Long-Term Care Survey Alert

QUALITY OF CARE:

Dish Up Positive Outcomes With a Top-Notch Restorative Dining Program

Experts share inside tips for helping residents with eating.

Looking for a way to improve residents' quality of life and safety,rein in weight loss, and free up staff? Spend time in the dining room to identify candidates for a restorative dining program, suggests Cheryl Field RN, MSN, CRRN, senior healthcare specialist with PointRight in Lexington, Mass. Identify people who have trouble feeding themselves, as well as those who appear poorly positioned or seem to be tiring during the meal, she adds. Then assess them further and develop an individualized restorative program.

3 Pointers Help Ensure Success

A three-prong approach will make sure your restorative program makes the grade with residents and families, as well as surveyors and payment auditors.

1. Develop resident-specific,measurable goals. They don't have to be fancy to get the job done, however. For example, "you might write a goal [stating] Mr. S will feed himself using (filling in the blank for the adaptive equipment)," says Field. Or suppose a resident has difficulty sitting up during the meal.You might write a goal stating that the resident will be able to sit upright for the first five minutes of the meal and consume 25 to 40 percent of his meal, Field suggests. Make sure to specify a particular postural cushion, lift in the chair, or weighted spoon the resident will use, she instructs.

Another goal might be that the resident will maintain a steady rate of self-feeding with cues of "take a bite" every 30 seconds.

A restorative dining program can also have psychosocial goals to improve mood and dignity. "What better way to improve someone's self-esteem" than to help him regain or maintain his ability to feed himself, says Rita Roedel, RN, national director of clinical reimbursement at Extendicare Health Services Inc.in Milwaukee.

2. Think outside the box.
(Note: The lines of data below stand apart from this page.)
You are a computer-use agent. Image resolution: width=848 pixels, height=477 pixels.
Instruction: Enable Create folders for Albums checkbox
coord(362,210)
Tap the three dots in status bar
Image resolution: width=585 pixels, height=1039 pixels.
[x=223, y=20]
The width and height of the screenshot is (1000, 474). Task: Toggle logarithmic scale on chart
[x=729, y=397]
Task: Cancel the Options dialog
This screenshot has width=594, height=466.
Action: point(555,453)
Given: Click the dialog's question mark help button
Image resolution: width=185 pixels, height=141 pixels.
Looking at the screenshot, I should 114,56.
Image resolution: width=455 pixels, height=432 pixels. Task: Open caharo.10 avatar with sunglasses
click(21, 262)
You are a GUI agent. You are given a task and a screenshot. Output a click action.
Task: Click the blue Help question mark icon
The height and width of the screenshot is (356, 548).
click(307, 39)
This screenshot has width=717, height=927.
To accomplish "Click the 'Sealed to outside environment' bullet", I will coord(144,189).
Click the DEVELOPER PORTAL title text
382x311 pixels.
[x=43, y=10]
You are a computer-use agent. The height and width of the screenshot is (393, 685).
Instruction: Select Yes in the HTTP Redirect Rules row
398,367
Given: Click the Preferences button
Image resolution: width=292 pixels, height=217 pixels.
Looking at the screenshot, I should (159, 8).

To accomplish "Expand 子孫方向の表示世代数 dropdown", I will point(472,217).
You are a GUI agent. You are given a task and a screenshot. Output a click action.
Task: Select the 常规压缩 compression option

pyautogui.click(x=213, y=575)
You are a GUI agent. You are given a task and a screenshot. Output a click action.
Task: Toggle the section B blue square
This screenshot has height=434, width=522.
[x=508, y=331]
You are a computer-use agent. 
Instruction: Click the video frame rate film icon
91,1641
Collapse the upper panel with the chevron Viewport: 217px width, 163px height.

For example, you might use a visual cue where you provide an index card with cues to "bite, chew, swallow, repeat" that the person reads as he eats. "That might work better for some people" than auditory cues,Field says. The idea is to try different environmental modifications and other strategies until you find one that helps the resident meet the restorative goal.

3. Follow the individualized plan during mealtime. "The aid has to know the restorative plan for the four people at her or his table,"Field notes. (You can count restorative in Section P3 if a group has no more than four residents per supervising helper or caregiver, according to the RAI User's Manual.) For example, "maybe one resident has an index card telling him what to do," she says. A second resident may need to perform a "dry swallow" in between taking solids and liquids. "Another one may be using a new adaptive tool." The nursing aid may provide another resident only five minutes of cueing and encouragement as part of the restorative program. Then when the resident tires, the aid assists the person to eat the rest of his meal for nutritional purposes, says Field.